_EXERCISE GOAL_
Write the next part of the Carol White biography, picking up right after its last sentence.

Carol White (1 April 1943 – 16 September 1991) was a British actress.

She achieved notability for her performances in the television play Cathy Come Home (1966) and the films Poor Cow (1967) and I'll Never Forget What's'isname (1967), but alcoholism and drug abuse damaged her career, and from the early 1970s she worked infrequently.


Life and career


Early life

Born in Hammersmith, London, the daughter of a scrap merchant's daughter, White attended the Corona Stage Academy.


She played minor roles in films from 1949 until the late 1950s, when she began to play more substantial supporting roles in films such as Carry on Teacher (1959) and Never Let Go (1960) in which she played the girlfriend of Peter Sellers.

She continued working regularly and drew attention for her performances in the television version of Nell Dunn's Up the Junction (1965), and she followed this success with roles in Cathy Come Home (1966) and the films Poor Cow (1967) and I'll Never Forget What's'isname (1967).

She starred opposite Alan Bates, Dirk Bogarde and Ian Holm in the film adaptation of Bernard Malamud's The Fixer (1968) and then travelled to Hollywood in 1968 to make Daddy's Gone A-Hunting (1969). She appeared in Dulcima in 1971, but her career went into decline soon after, largely as a result of personal problems including drug and alcohol abuse.

Entries from a data source

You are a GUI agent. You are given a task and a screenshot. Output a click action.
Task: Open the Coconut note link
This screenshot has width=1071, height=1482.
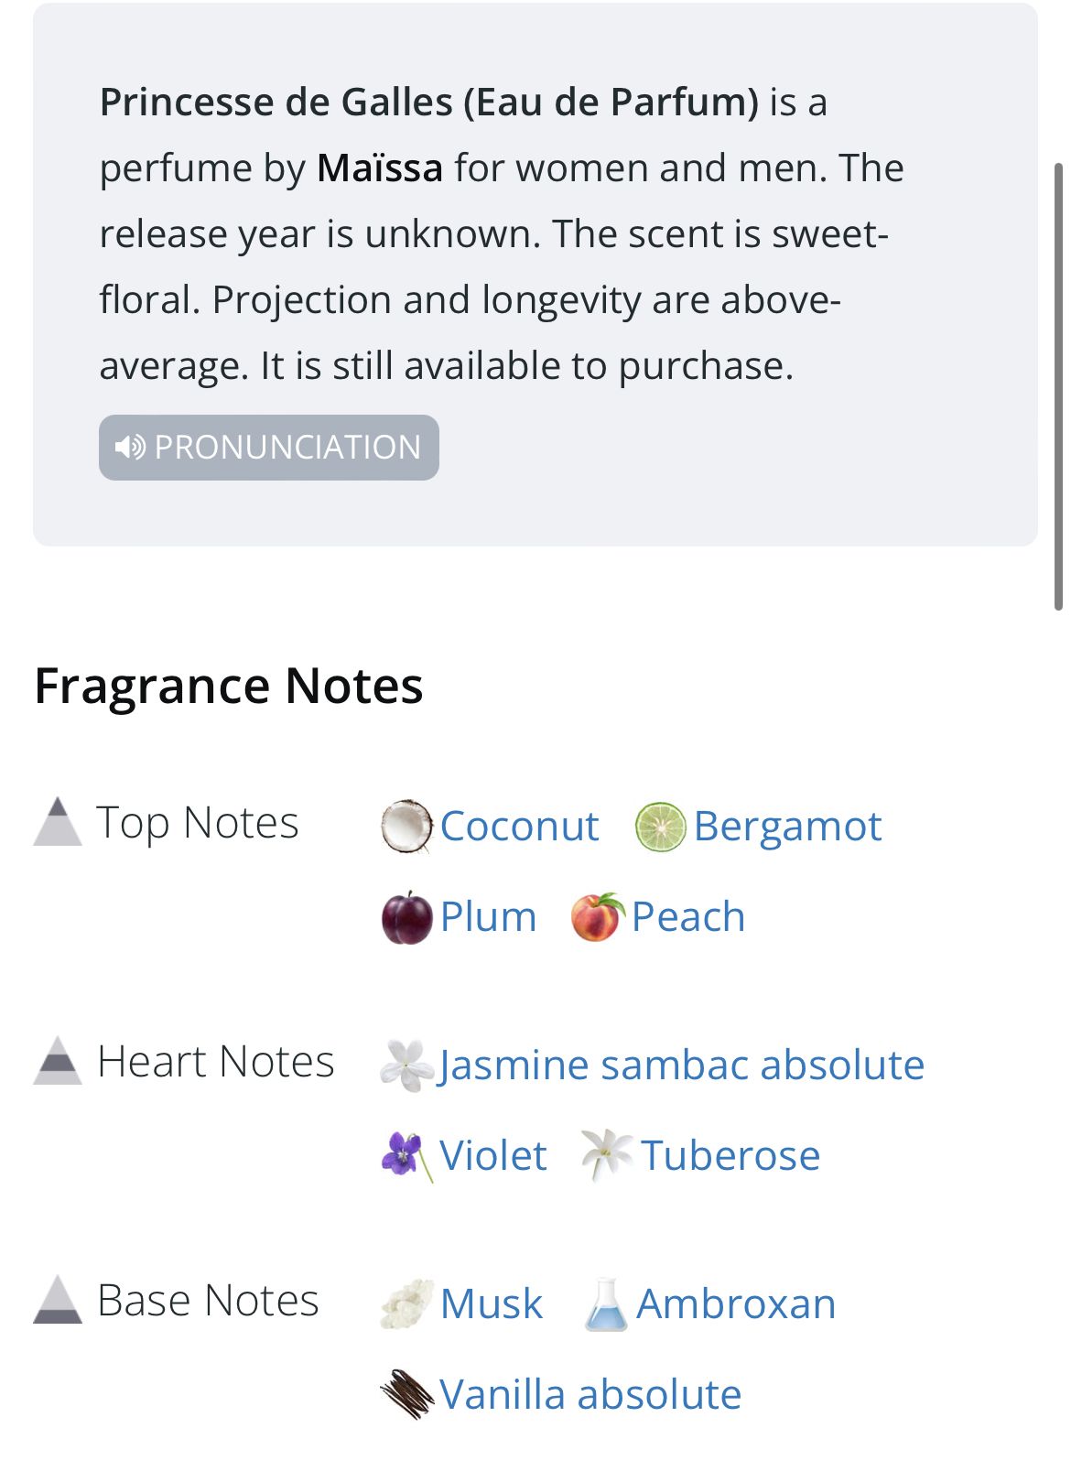pos(519,827)
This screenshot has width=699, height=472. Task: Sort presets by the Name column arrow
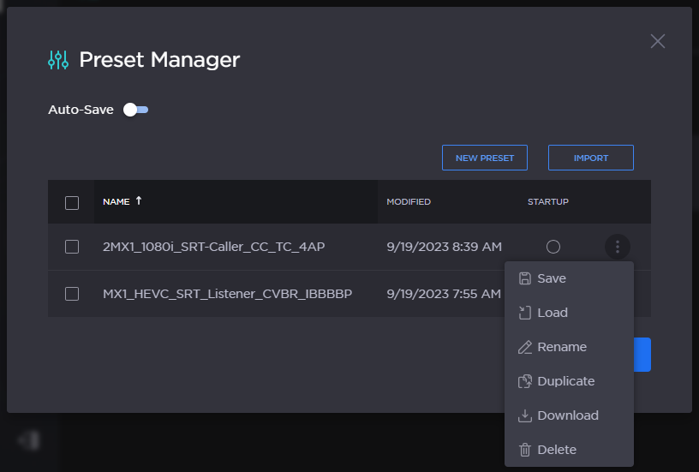point(139,201)
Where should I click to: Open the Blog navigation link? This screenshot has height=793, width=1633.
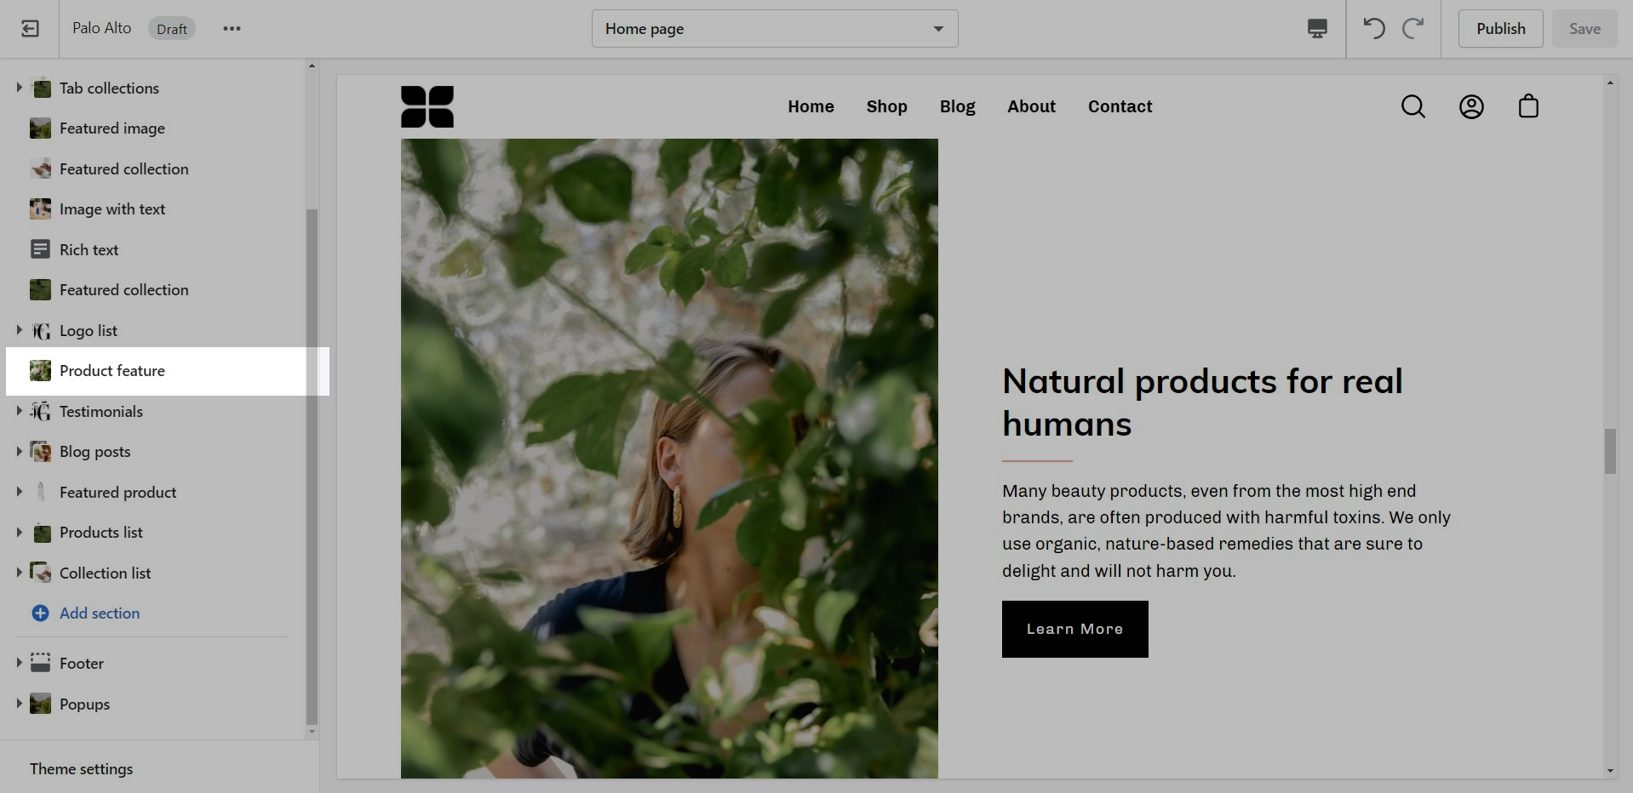(957, 106)
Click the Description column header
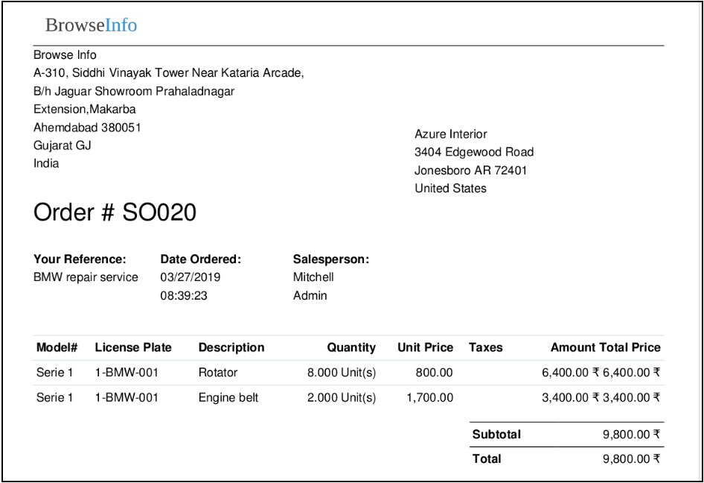Image resolution: width=704 pixels, height=483 pixels. pyautogui.click(x=231, y=347)

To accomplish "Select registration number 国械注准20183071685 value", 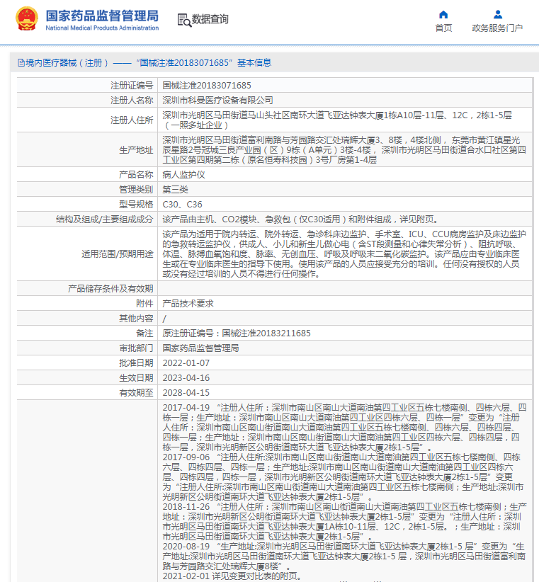I will coord(207,86).
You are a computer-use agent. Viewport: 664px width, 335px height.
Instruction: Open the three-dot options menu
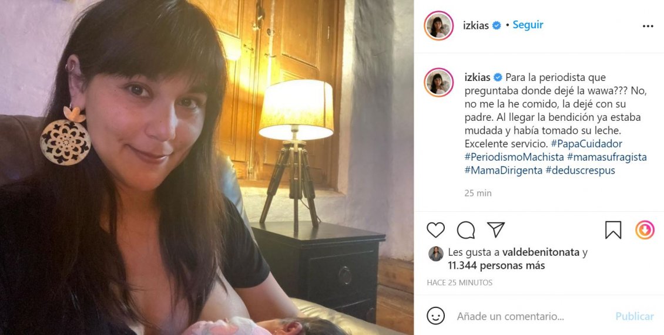[x=648, y=26]
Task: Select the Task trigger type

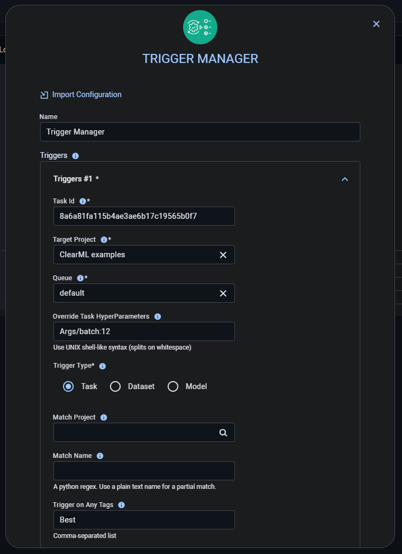Action: coord(68,386)
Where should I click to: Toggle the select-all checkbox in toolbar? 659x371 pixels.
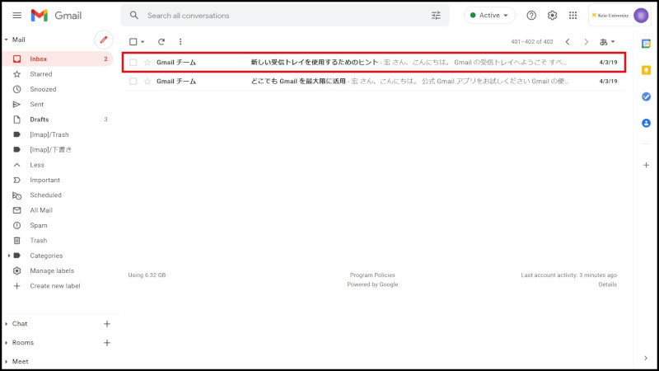133,41
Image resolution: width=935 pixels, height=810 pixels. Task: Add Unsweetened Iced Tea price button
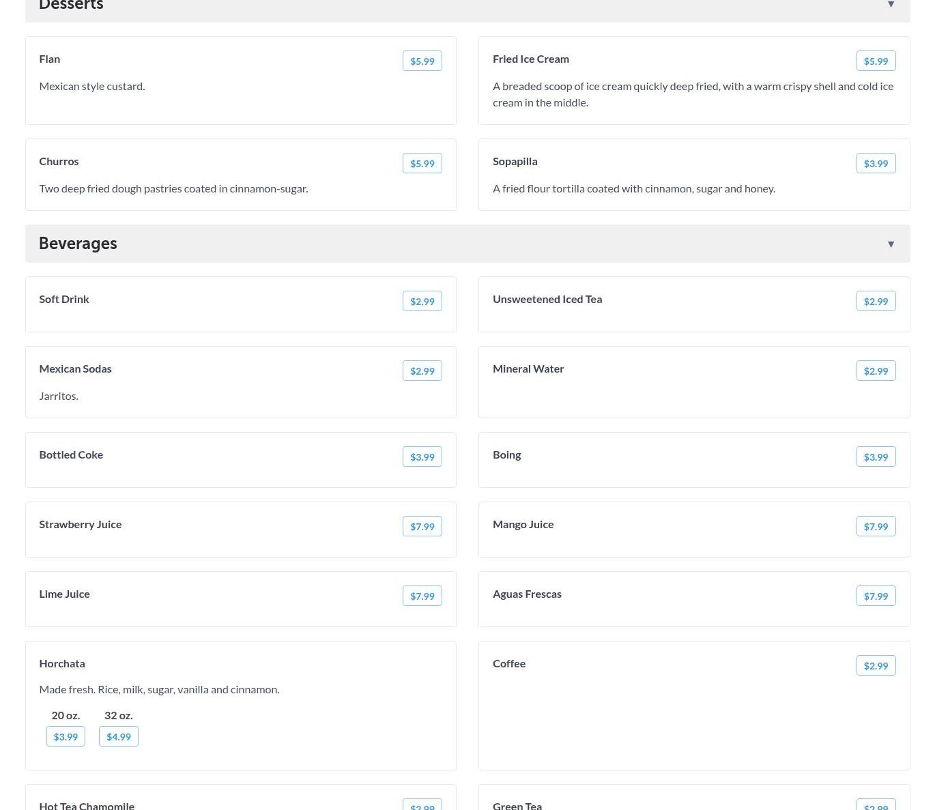pyautogui.click(x=876, y=301)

_EXERCISE ANSWER_
After living in Hollywood for several years, White returned to London to star in Nell Dunn's play Steaming at the West End's Comedy Theatre. Despite receiving excellent reviews, she often was late, missed performances, and finally was sacked. In 1981, her biography, Carol Comes Home, by Clifford Thurlow, was published. White received publicity for the play and the biography, but she was not able to renew her career. She returned to the United States, where she remained for the rest of her life.

Personal life

During the late 1960s, White was considered one of the most promising actresses in British cinema. Her problems with alcoholism and substance abuse, as well as unhappy relationships with male stars such as Richard Burton, Frank Sinatra and Oliver Reed, hindered her career.

White died in 1991 in Florida, at the age of 48. The cause of her death is disputed, with some sources claiming she took a drug overdose and others suggesting she succumbed to liver disease.[1] She had two sons from her first marriage.

A television film of her life, The Battersea Bardot, was shown in 1994 with Wendy Morgan as White.